Lords voted against the government yesterday, Monday, to support an amendment to the Higher Education and Research Bill. The amendment said that universities must uphold the principles of academic freedom and freedom of speech.

The Tories want their bill to give businesses power to set up and run universities, and to make higher education more “competitive”. The amendment makes that harder.

Sean Wallis is vice president of the UCU union at University College London and is on the union’s national executive committee. He has helped draw up an alternative white paper to oppose the government’s attacks.

Sean told Socialist Worker the Lords’ amendment is important because “it represents the clash of two very different ideological perspectives on the purpose of a university”.

He explained, “The premise of the HE bill is that a university is a kind of ‘higher education provider’ – like a toothpaste provider. The government has defined universities in this crass way because it opens the door to private companies setting up campuses and charging high tuition fees.

“Stating that ‘a university must uphold the principles of academic freedom and freedom of speech’ makes a very big distinction between a university and a private company.”


Sean stressed how this distinction makes a critical difference. “If you are a scientist working for a private company and you publish research criticising a commercial partner of your employer, you will almost certainly be fired,” he said.

“The engineering researchers in the US who blew the whistle on Volkswagen were probably funded by the automobile industry and needed their cooperation to test vehicles.
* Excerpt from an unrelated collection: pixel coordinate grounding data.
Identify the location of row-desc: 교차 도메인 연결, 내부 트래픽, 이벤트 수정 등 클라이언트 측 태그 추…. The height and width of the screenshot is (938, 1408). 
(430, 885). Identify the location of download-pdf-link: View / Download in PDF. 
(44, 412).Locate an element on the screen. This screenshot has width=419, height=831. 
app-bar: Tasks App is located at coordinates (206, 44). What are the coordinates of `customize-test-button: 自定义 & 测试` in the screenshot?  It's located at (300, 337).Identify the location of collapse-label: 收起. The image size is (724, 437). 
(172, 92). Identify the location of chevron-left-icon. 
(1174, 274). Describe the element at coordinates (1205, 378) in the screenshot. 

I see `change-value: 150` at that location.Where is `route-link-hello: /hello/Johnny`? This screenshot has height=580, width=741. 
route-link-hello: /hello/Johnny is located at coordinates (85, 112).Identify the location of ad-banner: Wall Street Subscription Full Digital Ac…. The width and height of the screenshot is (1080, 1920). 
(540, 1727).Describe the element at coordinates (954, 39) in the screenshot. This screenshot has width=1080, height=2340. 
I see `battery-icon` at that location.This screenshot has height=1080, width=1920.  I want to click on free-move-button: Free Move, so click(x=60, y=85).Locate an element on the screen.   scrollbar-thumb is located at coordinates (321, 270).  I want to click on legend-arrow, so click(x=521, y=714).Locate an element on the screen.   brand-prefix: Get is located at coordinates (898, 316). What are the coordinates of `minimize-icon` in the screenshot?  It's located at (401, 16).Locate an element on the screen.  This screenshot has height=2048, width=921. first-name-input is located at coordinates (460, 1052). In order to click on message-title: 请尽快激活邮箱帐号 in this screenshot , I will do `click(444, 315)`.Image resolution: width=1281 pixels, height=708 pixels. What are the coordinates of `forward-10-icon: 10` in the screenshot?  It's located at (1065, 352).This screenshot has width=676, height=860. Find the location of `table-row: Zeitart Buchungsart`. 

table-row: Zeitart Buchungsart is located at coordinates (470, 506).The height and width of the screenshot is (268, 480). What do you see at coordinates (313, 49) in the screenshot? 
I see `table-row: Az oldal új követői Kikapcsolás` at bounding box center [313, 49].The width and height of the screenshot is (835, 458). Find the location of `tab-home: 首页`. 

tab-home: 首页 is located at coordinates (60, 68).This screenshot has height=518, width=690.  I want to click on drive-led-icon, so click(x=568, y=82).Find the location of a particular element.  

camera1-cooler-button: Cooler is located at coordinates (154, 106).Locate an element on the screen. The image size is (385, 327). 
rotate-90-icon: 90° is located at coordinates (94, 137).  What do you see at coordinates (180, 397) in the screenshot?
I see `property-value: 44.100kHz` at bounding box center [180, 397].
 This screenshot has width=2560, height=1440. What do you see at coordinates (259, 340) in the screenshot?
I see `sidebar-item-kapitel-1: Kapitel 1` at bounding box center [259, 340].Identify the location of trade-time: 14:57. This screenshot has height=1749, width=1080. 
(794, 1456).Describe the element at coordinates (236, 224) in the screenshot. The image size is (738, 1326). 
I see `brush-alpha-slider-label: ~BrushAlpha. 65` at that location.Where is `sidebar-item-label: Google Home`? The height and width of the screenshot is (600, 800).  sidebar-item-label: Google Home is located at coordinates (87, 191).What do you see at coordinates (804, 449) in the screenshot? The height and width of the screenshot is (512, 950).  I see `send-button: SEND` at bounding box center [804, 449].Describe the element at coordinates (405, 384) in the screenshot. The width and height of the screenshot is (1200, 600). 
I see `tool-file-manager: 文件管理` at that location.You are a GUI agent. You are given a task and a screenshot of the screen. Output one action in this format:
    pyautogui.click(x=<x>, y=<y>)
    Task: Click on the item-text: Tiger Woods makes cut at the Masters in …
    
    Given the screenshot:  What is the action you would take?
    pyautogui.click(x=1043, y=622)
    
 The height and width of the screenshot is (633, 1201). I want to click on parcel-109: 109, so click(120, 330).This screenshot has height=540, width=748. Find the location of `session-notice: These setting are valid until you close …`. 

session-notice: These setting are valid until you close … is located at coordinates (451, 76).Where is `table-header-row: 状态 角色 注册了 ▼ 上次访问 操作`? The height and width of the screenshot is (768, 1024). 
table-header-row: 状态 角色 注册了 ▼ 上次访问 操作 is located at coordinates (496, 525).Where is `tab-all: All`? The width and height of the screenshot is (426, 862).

But they found a big discrepancy between the industry’s published figures on emissions and what they saw in the lab.

“They were able to publish the results because they were protected by the principle of academic freedom – whistle-blowing clauses in their contracts.”

Sean said the defeat for the government in the Lords should spur campaigners to keep fighting the HE bill. “This amendment is a vindication of all those who have got organised to oppose the bill,” he said.

“The bill includes clauses that allow private companies to brand themselves as a university from day one. They would get the power to write degree programmes without any oversight.

“The amendment should be the start of many amendments that need to remove other clauses from the bill.”

When university workers struck over pay and conditions last year, fury at the HE bill had fuelled the desire of many to resist. The defeat should spur campaigners on to keep fighting against the whole of the HE bill.